What you are asked to do: In the Intel-IOMMU fault handling patch, how does the DMA engine signal that errors have been reported?

[Intel-IOMMU 08/10] DMAR fault handling support

From: anil . s . keshavamurthy
Date: Mon Jun 04 2007 - 18:33:44 EST


MSI interrupt handler registrations and fault handling support
for Intel-IOMMU hadrware.

Signed-off-by: Anil S Keshavamurthy <anil.s.keshavamurthy@xxxxxxxxx>
---
Documentation/Intel-IOMMU.txt | 17 +++
arch/x86_64/kernel/io_apic.c | 59 ++++++++++++
drivers/pci/intel-iommu.c | 194 ++++++++++++++++++++++++++++++++++++++++++
include/linux/dmar.h | 12 ++
4 files changed, 281 insertions(+), 1 deletion(-)

Index: linux-2.6.22-rc3/Documentation/Intel-IOMMU.txt
===================================================================
--- linux-2.6.22-rc3.orig/Documentation/Intel-IOMMU.txt 2007-06-04 12:40:29.000000000 -0700
+++ linux-2.6.22-rc3/Documentation/Intel-IOMMU.txt 2007-06-04 12:40:58.000000000 -0700
@@ -63,6 +63,15 @@
The same is true for peer to peer transactions. Hence we reserve the
address from PCI MMIO ranges so they are not allocated for IOVA addresses.

+
+Fault reporting
+---------------
+When errors are reported, the DMA engine signals via an interrupt. The fault
+reason and device that caused it with fault reason is printed on console.
+
+See below for sample.

Recorded data:
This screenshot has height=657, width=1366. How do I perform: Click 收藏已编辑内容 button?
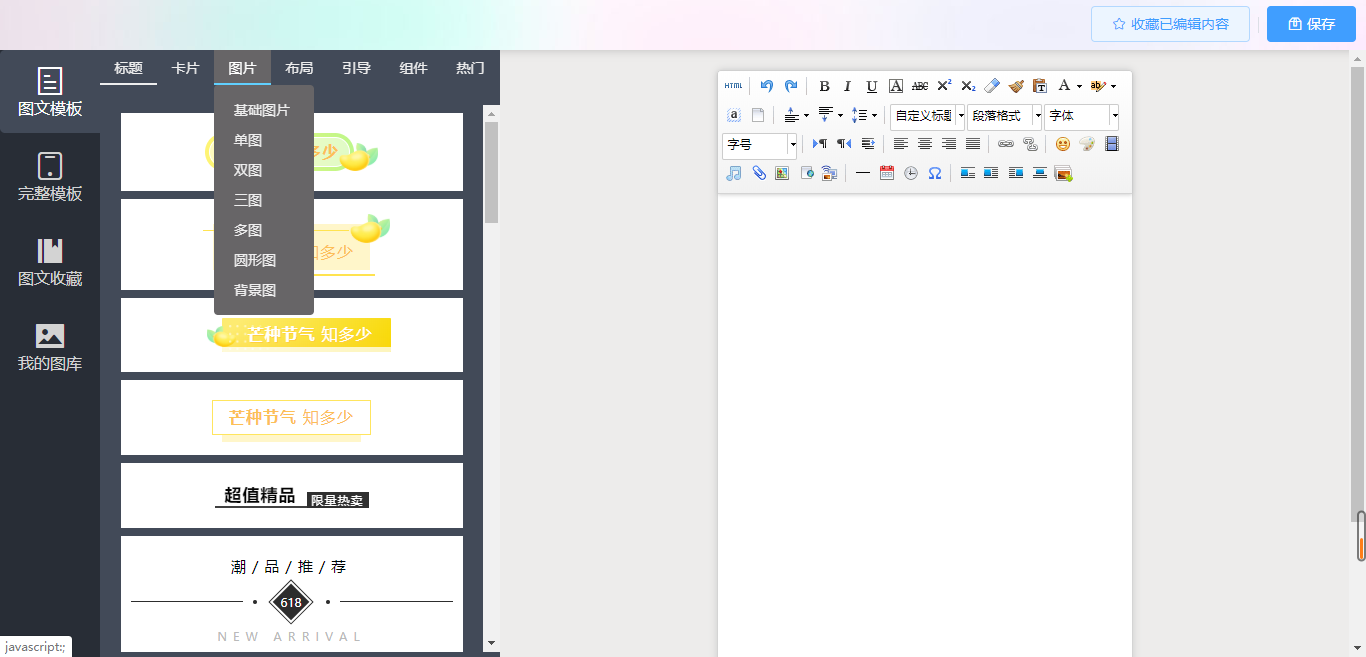tap(1170, 24)
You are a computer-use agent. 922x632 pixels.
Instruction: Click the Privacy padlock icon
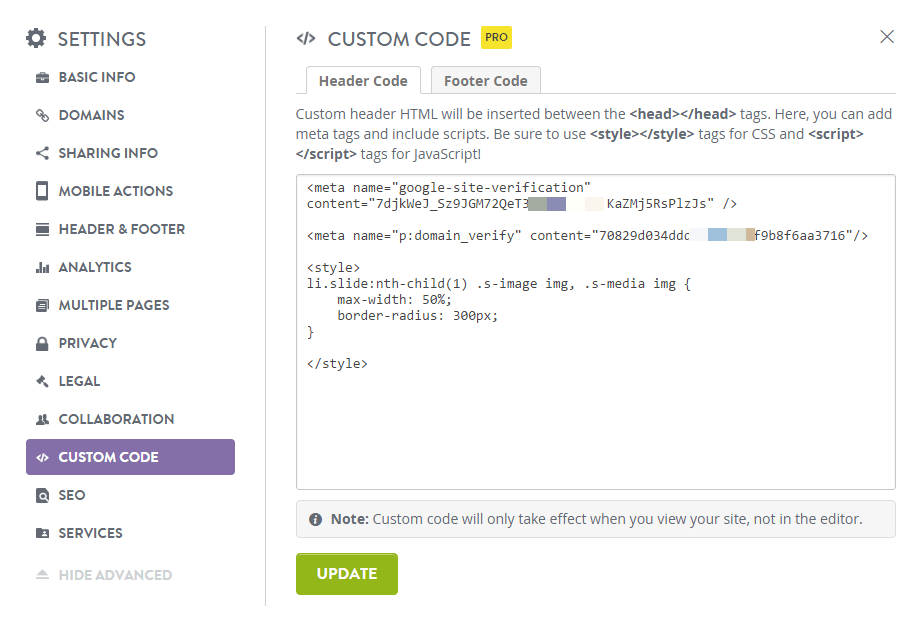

Solution: It signals through an interrupt.